Plinabulin (NPI-2358) (NPI-2358) is a vascular disrupting agent (VDA) against tubulin-depolymerizing tumor cells ( IC50: 9.8-18 nM). Plinabulin selectively targets and binds to the colchicine-binding site of tubulin, thereby interrupting equilibrium of microtubule dynamics. This disrupts mitotic spindle assembly leading to cell cycle arrest at M phase and blockage of cell division.

DAT1 is an antimitotic and antiangiogenic that acts by binding to the colchicine binding site of tubulin.

Mivobulin is a tubulin inhibitor potentially for the treatment of glioma, malignant melanoma, prostate, ovarian cancer. CI-980 acts at the colchicine-binding site.

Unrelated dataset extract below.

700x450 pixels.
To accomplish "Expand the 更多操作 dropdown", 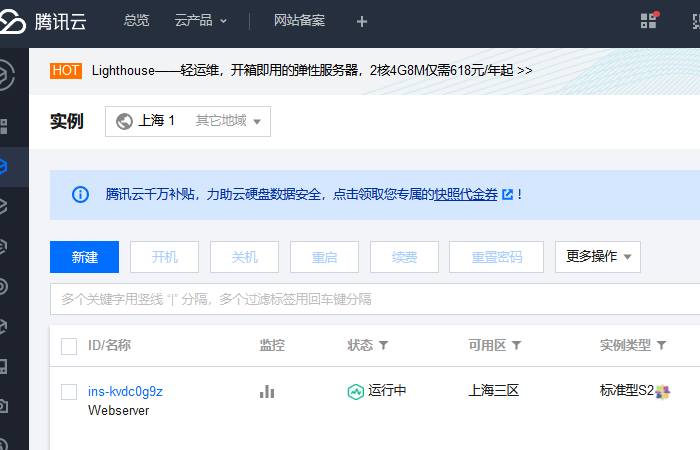I will tap(598, 257).
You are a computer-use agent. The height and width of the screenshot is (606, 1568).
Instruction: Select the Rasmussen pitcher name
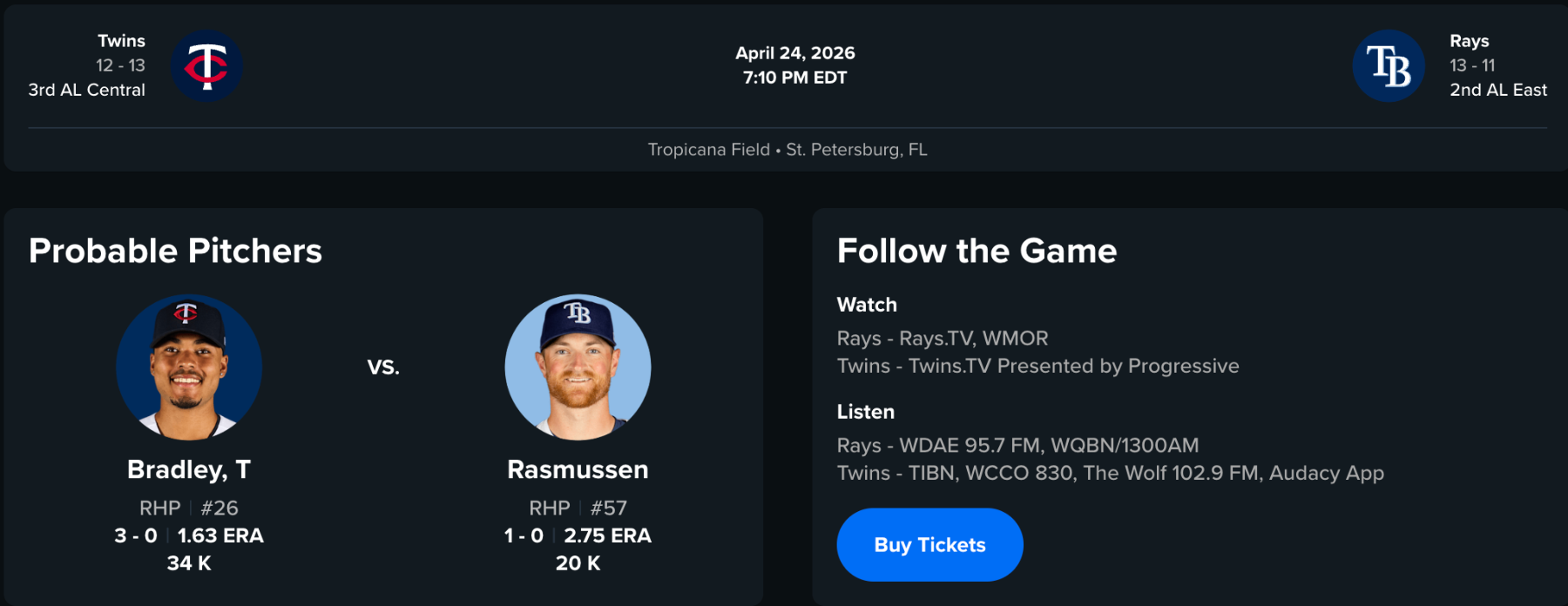point(578,469)
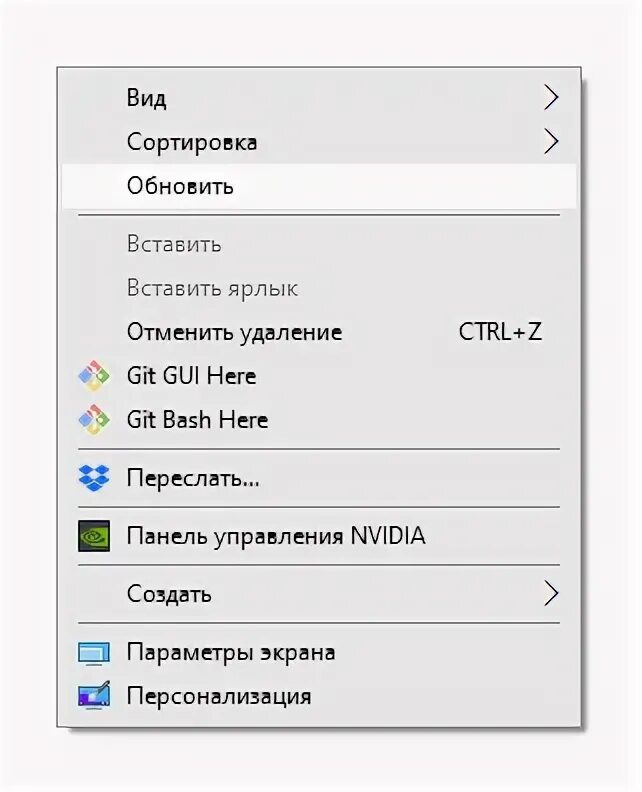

Combretastatin A-1 phosphate (OXi-4503) tetrasodium, a prodrug of Combretastatin A-1, is a tubulin-binding microtubule polymerization inhibitor targeting the colchicine-binding site. By inducing tubulin depolymerization, it inhibits the Wnt/β-catenin pathway and deactivates AKT, possessing both anti-tumor and anti-vascular properties.

Tubulin inhibitor 29 (compound 3c) is a potent tubulin inhibitor that disrupts tubulin assembly by binding at the colchicine site (IC50 = 1.2 μM), and exhibits antiproliferative effects on MCF-7 cells with an IC50 value of 7.5 μM. [1].